According to a Government Accountability Office (GAO) report, and 21 May 2013 Hill testimony by Rebecca Gambler, director of the Homeland Security and Justice for GAO, DHS, since 2011, has identified 1,901 “illegal overstays of concern.” As of March 2013, 14 percent of them, or 266, are still missing.
DHS said it cannot find 266 potentially dangerous foreign nationals who have overstayed their visas, according to a Government Accountability Office (GAO) report, and 21 May 2013 testimony by Rebecca Gambler, director of the Homeland Security and Justice for GAO. In her testimony before the House Subcommittee on Border and Maritime Security, she said that since 2011, DHS has identified 1,901 “illegal overstays of concern.” As of March 2013, 14 percent of them, or 266, are still missing.
Gambler said that these 1,901 cases were giver a higher priority “because the subjects of the records could pose national security or public safety concerns.”
She said that of the 1,901 who were deemed by DHS to be posing a security threat, 266 could not be located and nine had been arrested.
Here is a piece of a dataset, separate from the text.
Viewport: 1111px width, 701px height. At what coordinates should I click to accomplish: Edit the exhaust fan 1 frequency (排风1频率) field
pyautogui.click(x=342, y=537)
The GAO report notes that:
- A DHS review in the summer of 2011 found that there were 1.6 million overstays
- 863,000 of them were eventually removed from the list of overstays because they had either left the country, or changed their illegal stay status to a legal one
- There are currently more than one million “unmatched arrival records” (that is, foreign nationals who have remained in the United States with expired visas) in the DHS Arrival and Departure Information System (ADIS)
- Of the 1,901 cases:
- 481 were given to the Immigration and Customs Enforcement (ICE) agency’s Enforcement and Removal Operations (ERO) because they presented “potential public safety threats”
- 711 overstays have left the country
- 302 were in the process of extending their stay in the United States
Gambler said that visa overstays may create a significant risk to national security, noting that several of the terrorists responsible for the 9/11 attacks were in the country illegally overstaying their visas.
“We have reported that most overstays are likely motivated by economic opportunities to stay in the United States beyond their authorized periods of admission,” Gambler testified. “However, overstays could pose homeland security concerns—for example, 5 of the 19 September 11, 2001, hijackers were overstays.”
The GAO reports notes that DHS has failed to report visa overstays to Congress as a result of a lack of “confidence in the quality of it’s overstay data.” DHS secretary Janet Napolitano said the agency will report on overstay rates by the end of the year.